- **ACTION ITEM**: Only the tail of the listing is wanted: the line containing "The height and" and all after it, repeated exactly, pictures omitted.

- **SOURCE DATA**:
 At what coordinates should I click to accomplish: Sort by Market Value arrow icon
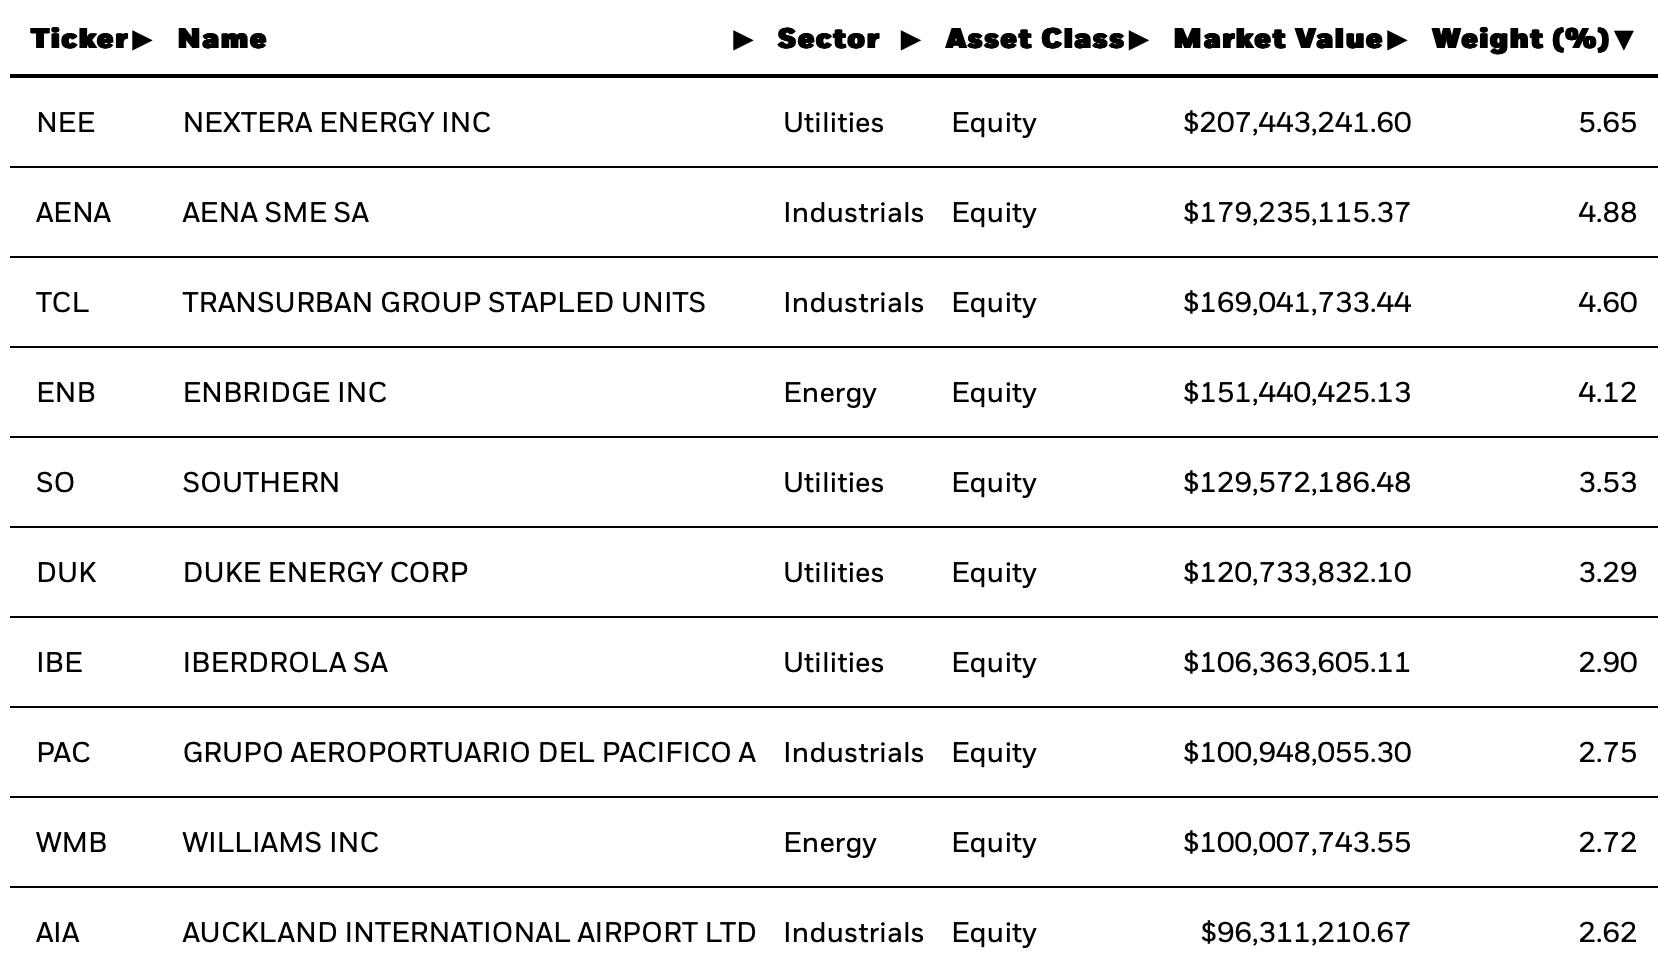click(x=1397, y=40)

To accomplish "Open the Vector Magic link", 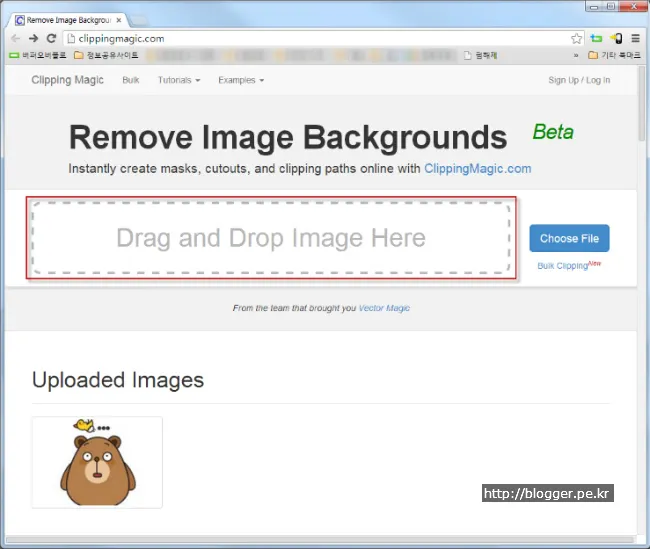I will (x=384, y=308).
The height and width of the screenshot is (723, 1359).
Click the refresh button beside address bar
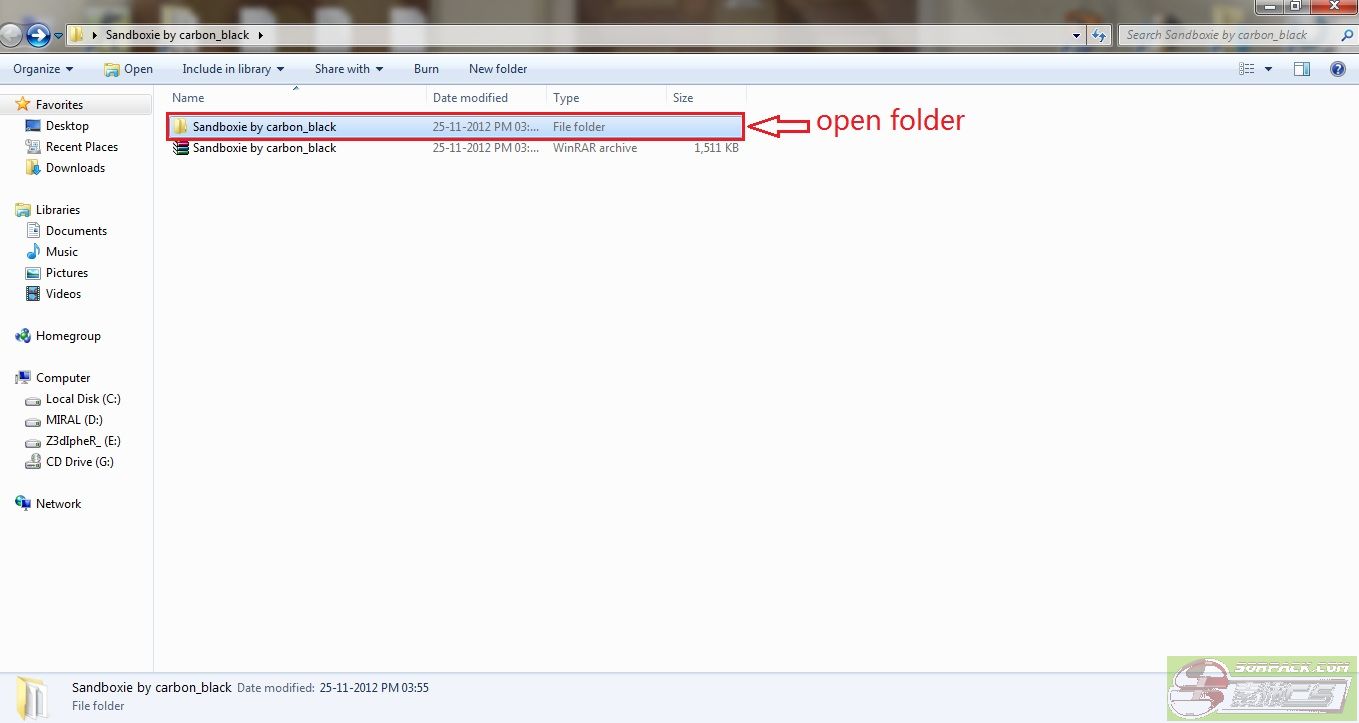1099,35
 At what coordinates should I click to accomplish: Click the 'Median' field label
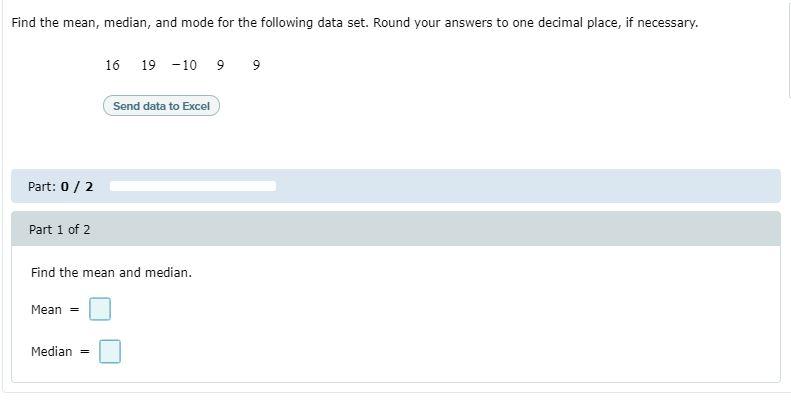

- **FINAL ANSWER**:
The height and width of the screenshot is (723, 1359).
Click the refresh button beside address bar
1099,35
 At what coordinates should I click to accomplish: Click the 'Median' field label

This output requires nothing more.